SELECTED EXCERPT:
Studio album by Eleanor McEvoy
- Released: 20 September 2010
- Genre: Rock / folk rock
- Label: Moscodisc
- Producer: Mick O'Gorman, Eleanor McEvoy, Peter Beckett

Eleanor McEvoy chronology
| Singled Out (2009) | I’d Rather Go Blonde (2010) | Alone (2011) |

= I'd Rather Go Blonde =

I'd Rather Go Blonde is Irish singer-songwriter Eleanor McEvoy’s eighth studio album. The album features eleven tracks, nine of which were written by McEvoy, one was co-written with former Beautiful South member Dave Rotheray, and one is a cover of the song "Good Times" by Sam Cooke.

In the album, McEvoy discusses alienation, hypocrisy, recent Irish history, and romance.

I’d Rather Go Blonde was released as a CD, 12 track stereo hybrid SACD/CD, and on vinyl.

==Critical reception==

A review in the September 2010 Maverick Magazine referred to the album as stunning, open, and honest.

===Band members===

- Ross Turner, born in Dublin, is a drummer with the award-winning Irish electronic rock band Jape. He has played with various bands including One Day International and Cathy Davey. He is currently recording under the name I Am The Cosmos.

STATED TASK 1: Which former Beautiful South member co-wrote a track on the album described in the text about I'd Rather Go Blonde?
STATED TASK 2: Please extend the text about the album I'd Rather Go Blonde, picking up after its final sentence.

SUPPLIED INFORMATION:
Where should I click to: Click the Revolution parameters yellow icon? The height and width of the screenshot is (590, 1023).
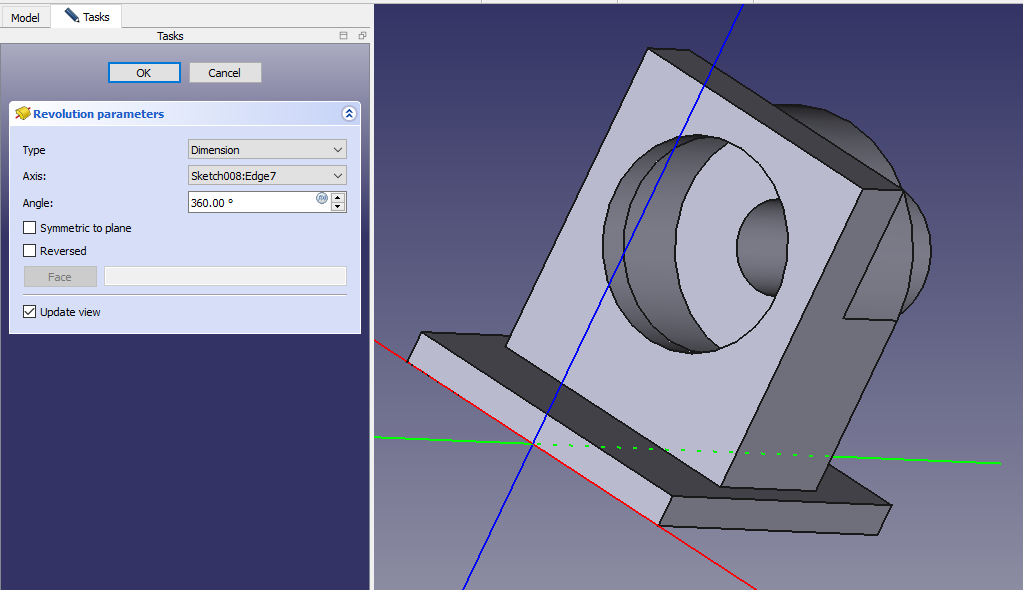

WRITTEN REPLY 1: Dave Rotheray

WRITTEN REPLY 2:
- Gavin Fox was born in Dublin and is the bass player in Concerto for Constantine. He has also been in the band Vega4, Scottish rock band Idlewild, and Irish indie rock band Turn.
- Dubliner Peter Beckett is one of Ireland's leading arrangers. For 20 years he has worked in theatre as a musical director, while outside the theatre he has worked as a freelance musician playing keyboards and guitar. He co-produced and arranged Love Must Be Tough featuring his own The King Street Band, and co-produced and arranged Oh Uganda from the album Singled Out.
- Gerry O’Connor, aka Gerry ‘Banjo’ O’Connor, is a native of Co. Tipperary. He was described by The Wall Street Journal as “The best ever banjoist in the history of Irish music”. He has played with Chris Rea, Damien Dempsey and Sharon Shannon, among others. As well as having three solo albums to his name, he is a member of the popular Irish band Four Men and a Dog.
- Patrick Burke was a member of the Palestrina Choir for ten years under the direction of Ite O'Donovan. More recently, he was bass player for a number of years with Dublin band Jalopy. Sound engineering credits include The Gospel Project's album On the Outside, which featured a version of McEvoy's song Something So Wonderful.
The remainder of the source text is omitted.